As the moon rose, Marius frowned at the centurion.
‘My orders were clear. Why have you not obeyed them?’
The man stammered a little as he replied: ‘General. I assumed there had been a mistake.’ His face paled as he spoke. He knew the consequences. Soldiers did not send messengers to query their orders, they obeyed them, but what he had been asked was madness.
‘You were told to consider tactics against a Roman legion. Specifically, to find ways to nullify their greater mobility outside the gates. Which part did you not understand?’ Marius’ voice was grim and the man paled further as he saw his pension and rank disappearing.
‘I … No one expects Sulla to attack Rome. No one has ever attacked the city –’
Marius interrupted him. ‘You are dismissed to the ranks. Fetch me Octavius, your second-in-command. He will take your place.’
Something crumpled out of the man. More than forty years old, he would never see promotion again.
‘Sir, if they do come, I would like to be in the first rows to meet them.’
‘To redeem yourself?’ Marius asked.
The man nodded, sickly.
‘Granted. Yours will be the first face they see.

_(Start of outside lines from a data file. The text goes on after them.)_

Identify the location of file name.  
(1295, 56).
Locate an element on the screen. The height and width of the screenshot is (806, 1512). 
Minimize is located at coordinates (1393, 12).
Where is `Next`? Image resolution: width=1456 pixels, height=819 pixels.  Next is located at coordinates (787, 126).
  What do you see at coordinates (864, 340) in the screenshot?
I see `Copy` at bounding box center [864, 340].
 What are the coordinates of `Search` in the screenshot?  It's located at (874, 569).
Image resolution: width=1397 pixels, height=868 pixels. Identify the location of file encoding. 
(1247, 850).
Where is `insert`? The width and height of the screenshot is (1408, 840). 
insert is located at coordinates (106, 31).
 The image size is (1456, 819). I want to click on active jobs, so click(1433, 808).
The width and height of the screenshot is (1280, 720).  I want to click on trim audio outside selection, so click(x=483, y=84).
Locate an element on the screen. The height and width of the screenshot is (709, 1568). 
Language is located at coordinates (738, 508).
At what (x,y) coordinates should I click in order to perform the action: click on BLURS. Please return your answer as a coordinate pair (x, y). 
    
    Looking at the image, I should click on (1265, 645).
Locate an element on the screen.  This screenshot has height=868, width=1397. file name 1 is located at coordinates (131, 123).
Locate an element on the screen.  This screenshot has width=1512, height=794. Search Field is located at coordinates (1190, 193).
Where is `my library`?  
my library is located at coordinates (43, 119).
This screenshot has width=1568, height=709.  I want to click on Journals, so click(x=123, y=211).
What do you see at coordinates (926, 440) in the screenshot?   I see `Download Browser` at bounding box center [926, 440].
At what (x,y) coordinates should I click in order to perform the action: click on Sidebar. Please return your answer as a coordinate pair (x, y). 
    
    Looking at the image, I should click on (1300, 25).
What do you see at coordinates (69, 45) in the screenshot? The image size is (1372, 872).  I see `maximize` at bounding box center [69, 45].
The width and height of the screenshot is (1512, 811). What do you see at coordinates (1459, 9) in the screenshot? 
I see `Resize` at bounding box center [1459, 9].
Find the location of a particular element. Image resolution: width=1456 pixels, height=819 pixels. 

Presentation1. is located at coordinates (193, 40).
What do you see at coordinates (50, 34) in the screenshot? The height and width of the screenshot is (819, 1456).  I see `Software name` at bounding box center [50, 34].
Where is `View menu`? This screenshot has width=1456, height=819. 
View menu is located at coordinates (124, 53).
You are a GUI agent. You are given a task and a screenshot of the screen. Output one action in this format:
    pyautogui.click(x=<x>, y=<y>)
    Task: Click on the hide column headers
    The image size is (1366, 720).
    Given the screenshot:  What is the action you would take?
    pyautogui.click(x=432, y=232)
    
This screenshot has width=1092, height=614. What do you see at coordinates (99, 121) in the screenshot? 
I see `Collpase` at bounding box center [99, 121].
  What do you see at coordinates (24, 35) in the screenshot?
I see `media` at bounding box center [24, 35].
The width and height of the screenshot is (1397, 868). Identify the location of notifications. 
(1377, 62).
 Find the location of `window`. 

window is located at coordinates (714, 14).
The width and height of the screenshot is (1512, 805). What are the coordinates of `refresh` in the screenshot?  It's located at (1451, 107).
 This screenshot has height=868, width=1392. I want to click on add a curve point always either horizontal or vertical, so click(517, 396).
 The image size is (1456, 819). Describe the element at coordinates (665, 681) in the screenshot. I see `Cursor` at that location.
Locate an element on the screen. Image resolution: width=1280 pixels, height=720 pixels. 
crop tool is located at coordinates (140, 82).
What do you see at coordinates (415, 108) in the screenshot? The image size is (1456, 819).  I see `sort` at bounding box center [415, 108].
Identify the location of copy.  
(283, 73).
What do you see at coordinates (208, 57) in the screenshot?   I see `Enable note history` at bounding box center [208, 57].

And they will come, and not as lambs, but wolves.’
Marius watched the broken man walk stiffly away and shook his head. So many found it difficult to believe that Sulla would turn against their beloved city. For Marius it was a certainty. The news he received daily was that Sulla had finally broken the back of the rebel armies under Mithridates, burning a good part of Greece to the ground in the process. Barely a year had passed, and he would be returning as a conquering hero. The people would grant him anything. With such a strong position, there was no chance of him leaving the legion in the field or in a neighbouring city while he and his cronies came quietly back to take their seats in the Senate and go on as usual. This was the gamble Marius had taken. Though there was nothing else he could find to admire about the man, Sulla was a fine general and Marius had known all along that he could win and return.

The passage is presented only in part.